- What this exercise asks -
**A.** Answer these questions from the Allamuchy text:
(i) What was the 2000 Census population of the Allamuchy-Panther Valley CDP?
(ii) What total area does the Census Bureau give for Allamuchy CDP?
(iii) How many housing units did the 2010 census count in the CDP?
**B.** Extract the passage of the Allamuchy text from "Allamuchy is an" to "of water (0.68%).".

- Page text -
****************************************

Populated place in Warren County, New Jersey, US

Allamuchy is an unincorporated community and census-designated place (CDP) located within Allamuchy Township, in Warren County, in the U.S. state of New Jersey. As of the 2020 United States census, its population was 208, an increase from the 74 counted in the 2010 census.

As of the 2000 United States census, the area of the current CDP was part of the Allamuchy-Panther Valley CDP, which had a 2000 Census population of 3,125. As of the 2010 Census, the CDP was split into Allamuchy CDP and Panther Valley (2010 population of 3,327).

==Geography==
According to the United States Census Bureau, Allamuchy CDP had a total area of 0.082 square miles (0.211 km^{2}), including 0.081 square miles (0.209 km^{2}) of land and 0.001 square miles (0.001 km^{2}) of water (0.68%).

==Demographics==

Allamuchy first appeared as a census designated place in the 2010 U.S. census formed from part of the deleted Allamuchy-Panther Valley CDP.

Historical population
| Census | Pop. | Note | %± |
| 2010 | 78 |  | — |
| 2020 | 156 |  | 100.0% |
U.S. Decennial Census

===2020 census===

Allamuchy CDP, New Jersey – Racial and ethnic composition Note: the US Census treats Hispanic/Latino as an ethnic category. This table excludes Latinos from the racial categories and assigns them to a separate category. Hispanics/Latinos may be of any race.
| Race / Ethnicity (NH = Non-Hispanic) | Pop 2010 | Pop 2020 | % 2010 | % 2020 |
|---|---|---|---|---|
| White alone (NH) | 67 | 120 | 85.90% | 76.92% |
| Black or African American alone (NH) | 0 | 2 | 0.00% | 1.28% |
| Native American or Alaska Native alone (NH) | 0 | 0 | 0.00% | 0.00% |
| Asian alone (NH) | 0 | 6 | 0.00% | 3.85% |
| Native Hawaiian or Pacific Islander alone (NH) | 1 | 0 | 1.28% | 0.00% |
| Other race alone (NH) | 0 | 0 | 0.00% | 0.00% |
| Mixed race or Multiracial (NH) | 0 | 6 | 0.00% | 3.85% |
| Hispanic or Latino (any race) | 10 | 22 | 12.82% | 14.10% |
| Total | 78 | 156 | 100.00% | 100.00% |

===2010 Census===
The 2010 United States census counted 78 people, 33 households, and 24 families in the CDP. The population density was 964.4 /sqmi. There were 35 housing units at an average density of 432.7 /sqmi. The racial makeup was 97.44% (76) White, 0.00% (0) Black or African American, 0.00% (0) Native American, 0.00% (0) Asian, 1.28% (1) Pacific Islander, 0.00% (0) from other races, and 1.28% (1) from two or more races. Hispanic or Latino of any race were 12.82% (10) of the population.

****************************************

- Input data -
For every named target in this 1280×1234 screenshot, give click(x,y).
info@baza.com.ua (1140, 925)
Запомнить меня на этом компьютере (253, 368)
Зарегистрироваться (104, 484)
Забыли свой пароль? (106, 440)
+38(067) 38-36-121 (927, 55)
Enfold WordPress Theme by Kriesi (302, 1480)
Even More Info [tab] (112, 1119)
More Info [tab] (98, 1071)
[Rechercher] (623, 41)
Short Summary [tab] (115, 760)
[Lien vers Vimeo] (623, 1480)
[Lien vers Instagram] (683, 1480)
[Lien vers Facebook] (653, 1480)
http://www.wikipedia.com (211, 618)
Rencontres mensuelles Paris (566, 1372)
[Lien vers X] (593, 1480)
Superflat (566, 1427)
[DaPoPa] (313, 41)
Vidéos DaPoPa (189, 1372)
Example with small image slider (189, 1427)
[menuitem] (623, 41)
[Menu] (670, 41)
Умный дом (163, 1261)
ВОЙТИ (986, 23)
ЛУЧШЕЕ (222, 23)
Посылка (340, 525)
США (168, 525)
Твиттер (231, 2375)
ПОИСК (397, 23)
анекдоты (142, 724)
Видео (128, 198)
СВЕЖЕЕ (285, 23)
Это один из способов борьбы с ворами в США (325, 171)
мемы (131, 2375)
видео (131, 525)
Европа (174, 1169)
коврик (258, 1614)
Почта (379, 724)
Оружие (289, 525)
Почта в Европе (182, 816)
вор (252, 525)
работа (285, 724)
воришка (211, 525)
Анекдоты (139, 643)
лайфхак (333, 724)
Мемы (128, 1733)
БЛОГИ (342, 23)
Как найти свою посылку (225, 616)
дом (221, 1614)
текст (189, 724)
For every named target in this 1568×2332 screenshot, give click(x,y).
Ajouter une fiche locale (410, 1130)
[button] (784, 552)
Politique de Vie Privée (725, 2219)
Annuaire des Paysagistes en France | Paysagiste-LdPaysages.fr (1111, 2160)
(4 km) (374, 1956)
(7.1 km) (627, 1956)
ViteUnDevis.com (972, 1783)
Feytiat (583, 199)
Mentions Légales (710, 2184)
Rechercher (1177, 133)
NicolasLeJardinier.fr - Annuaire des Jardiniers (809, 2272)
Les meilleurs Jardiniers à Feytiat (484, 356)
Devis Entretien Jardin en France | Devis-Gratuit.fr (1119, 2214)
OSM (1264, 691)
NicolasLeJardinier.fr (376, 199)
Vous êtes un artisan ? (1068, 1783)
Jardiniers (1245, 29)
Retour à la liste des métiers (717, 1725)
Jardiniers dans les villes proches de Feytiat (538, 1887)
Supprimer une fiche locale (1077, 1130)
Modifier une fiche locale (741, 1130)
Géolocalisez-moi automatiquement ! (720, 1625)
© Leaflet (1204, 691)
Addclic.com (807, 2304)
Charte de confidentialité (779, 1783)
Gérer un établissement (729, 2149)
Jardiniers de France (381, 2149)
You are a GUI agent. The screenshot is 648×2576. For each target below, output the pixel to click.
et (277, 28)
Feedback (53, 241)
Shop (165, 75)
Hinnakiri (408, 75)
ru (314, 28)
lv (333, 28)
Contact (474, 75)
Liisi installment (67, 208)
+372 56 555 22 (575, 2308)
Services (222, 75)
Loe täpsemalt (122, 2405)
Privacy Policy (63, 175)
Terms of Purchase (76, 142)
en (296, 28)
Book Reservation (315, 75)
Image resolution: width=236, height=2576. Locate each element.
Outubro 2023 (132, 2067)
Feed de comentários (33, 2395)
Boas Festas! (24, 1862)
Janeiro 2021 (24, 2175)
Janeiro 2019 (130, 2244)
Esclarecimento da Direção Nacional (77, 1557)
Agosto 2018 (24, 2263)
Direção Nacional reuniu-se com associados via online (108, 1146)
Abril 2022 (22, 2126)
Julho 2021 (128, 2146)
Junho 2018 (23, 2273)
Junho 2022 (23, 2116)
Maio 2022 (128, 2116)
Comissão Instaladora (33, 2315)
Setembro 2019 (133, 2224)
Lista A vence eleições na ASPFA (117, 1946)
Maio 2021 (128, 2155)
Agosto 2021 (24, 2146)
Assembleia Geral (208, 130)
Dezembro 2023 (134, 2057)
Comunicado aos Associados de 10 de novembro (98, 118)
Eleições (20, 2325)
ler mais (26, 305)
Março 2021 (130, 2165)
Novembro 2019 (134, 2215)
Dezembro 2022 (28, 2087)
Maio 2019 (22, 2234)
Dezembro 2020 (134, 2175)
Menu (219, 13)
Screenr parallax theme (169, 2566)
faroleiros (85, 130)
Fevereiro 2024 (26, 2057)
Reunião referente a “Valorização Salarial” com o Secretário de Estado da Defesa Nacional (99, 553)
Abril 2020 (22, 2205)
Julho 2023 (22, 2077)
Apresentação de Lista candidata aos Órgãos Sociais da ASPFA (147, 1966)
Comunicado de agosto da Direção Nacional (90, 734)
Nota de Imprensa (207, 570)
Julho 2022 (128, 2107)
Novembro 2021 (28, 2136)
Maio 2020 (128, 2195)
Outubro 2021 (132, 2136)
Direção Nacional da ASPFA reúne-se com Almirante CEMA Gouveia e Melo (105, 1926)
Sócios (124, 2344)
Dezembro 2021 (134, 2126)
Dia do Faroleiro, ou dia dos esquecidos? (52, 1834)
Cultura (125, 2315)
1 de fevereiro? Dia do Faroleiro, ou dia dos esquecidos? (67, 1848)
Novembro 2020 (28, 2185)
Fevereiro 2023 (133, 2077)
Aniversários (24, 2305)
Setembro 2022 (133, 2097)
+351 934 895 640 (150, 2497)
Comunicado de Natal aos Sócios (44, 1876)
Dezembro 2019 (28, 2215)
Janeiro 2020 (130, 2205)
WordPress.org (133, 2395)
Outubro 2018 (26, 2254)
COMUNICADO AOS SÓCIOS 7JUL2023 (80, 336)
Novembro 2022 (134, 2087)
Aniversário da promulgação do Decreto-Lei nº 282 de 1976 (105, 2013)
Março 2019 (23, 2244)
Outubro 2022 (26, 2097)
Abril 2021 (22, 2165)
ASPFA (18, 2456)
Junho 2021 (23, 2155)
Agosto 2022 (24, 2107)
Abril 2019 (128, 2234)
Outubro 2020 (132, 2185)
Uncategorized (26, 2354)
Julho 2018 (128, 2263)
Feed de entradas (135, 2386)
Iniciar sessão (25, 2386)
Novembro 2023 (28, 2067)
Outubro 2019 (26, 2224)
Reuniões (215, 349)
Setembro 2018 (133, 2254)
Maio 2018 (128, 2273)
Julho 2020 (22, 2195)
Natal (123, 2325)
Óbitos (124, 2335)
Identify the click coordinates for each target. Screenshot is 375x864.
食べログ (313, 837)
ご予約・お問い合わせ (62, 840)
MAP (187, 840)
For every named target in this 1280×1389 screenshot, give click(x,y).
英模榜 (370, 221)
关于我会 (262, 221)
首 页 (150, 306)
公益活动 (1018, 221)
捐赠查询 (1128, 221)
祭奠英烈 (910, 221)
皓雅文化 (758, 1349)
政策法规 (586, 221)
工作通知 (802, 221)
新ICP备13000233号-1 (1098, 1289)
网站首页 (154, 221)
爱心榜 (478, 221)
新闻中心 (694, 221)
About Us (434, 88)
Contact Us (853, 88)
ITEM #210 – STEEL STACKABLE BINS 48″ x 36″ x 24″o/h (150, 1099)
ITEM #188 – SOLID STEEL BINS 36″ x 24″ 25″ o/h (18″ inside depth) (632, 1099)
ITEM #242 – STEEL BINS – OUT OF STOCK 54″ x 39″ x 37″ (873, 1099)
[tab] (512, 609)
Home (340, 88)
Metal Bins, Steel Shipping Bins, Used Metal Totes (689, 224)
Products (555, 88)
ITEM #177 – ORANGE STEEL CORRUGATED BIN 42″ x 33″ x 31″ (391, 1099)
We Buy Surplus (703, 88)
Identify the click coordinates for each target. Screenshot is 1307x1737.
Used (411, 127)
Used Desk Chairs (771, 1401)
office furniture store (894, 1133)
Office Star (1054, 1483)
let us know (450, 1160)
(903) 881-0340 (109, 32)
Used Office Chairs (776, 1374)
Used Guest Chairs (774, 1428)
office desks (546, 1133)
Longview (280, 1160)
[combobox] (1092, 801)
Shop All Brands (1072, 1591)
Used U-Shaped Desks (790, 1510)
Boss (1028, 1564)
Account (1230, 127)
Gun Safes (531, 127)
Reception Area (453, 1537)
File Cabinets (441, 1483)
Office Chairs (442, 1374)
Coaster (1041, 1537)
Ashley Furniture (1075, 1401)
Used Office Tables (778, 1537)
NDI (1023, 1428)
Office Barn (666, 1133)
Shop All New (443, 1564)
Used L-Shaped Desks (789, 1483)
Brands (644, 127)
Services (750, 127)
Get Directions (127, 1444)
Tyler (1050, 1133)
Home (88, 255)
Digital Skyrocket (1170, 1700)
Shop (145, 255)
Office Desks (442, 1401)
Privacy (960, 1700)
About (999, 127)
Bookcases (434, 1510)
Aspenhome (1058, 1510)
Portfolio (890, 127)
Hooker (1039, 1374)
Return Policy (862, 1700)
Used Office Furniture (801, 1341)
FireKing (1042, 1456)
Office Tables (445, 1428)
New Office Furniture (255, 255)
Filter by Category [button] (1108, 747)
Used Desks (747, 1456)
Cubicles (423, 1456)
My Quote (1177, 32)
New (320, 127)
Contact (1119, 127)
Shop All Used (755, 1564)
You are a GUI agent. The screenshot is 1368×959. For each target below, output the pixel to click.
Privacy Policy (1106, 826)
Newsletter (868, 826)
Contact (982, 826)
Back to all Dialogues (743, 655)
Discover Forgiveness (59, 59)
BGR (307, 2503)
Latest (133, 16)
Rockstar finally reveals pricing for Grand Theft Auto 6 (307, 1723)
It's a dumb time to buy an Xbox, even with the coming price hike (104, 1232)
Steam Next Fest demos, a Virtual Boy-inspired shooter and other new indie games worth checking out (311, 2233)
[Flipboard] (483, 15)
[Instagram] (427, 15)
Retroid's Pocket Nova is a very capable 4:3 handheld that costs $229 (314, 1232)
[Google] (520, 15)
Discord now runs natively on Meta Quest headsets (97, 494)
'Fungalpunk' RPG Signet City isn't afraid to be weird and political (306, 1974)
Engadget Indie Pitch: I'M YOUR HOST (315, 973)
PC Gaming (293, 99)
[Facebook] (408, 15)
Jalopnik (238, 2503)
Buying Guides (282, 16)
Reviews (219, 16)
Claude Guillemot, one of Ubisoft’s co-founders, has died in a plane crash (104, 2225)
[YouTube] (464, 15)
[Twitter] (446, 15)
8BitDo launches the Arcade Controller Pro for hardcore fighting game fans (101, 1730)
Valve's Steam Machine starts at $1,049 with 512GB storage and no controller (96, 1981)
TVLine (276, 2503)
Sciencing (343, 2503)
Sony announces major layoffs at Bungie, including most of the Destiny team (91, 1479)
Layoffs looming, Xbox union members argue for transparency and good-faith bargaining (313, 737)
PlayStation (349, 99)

****************************************

- Solutions below -
**A.**
(i) 3,125
(ii) 0.082 square miles (0.211 km²)
(iii) 35

**B.**
Allamuchy is an unincorporated community and census-designated place (CDP) located within Allamuchy Township, in Warren County, in the U.S. state of New Jersey. As of the 2020 United States census, its population was 208, an increase from the 74 counted in the 2010 census.

As of the 2000 United States census, the area of the current CDP was part of the Allamuchy-Panther Valley CDP, which had a 2000 Census population of 3,125. As of the 2010 Census, the CDP was split into Allamuchy CDP and Panther Valley (2010 population of 3,327).

==Geography==
According to the United States Census Bureau, Allamuchy CDP had a total area of 0.082 square miles (0.211 km^{2}), including 0.081 square miles (0.209 km^{2}) of land and 0.001 square miles (0.001 km^{2}) of water (0.68%).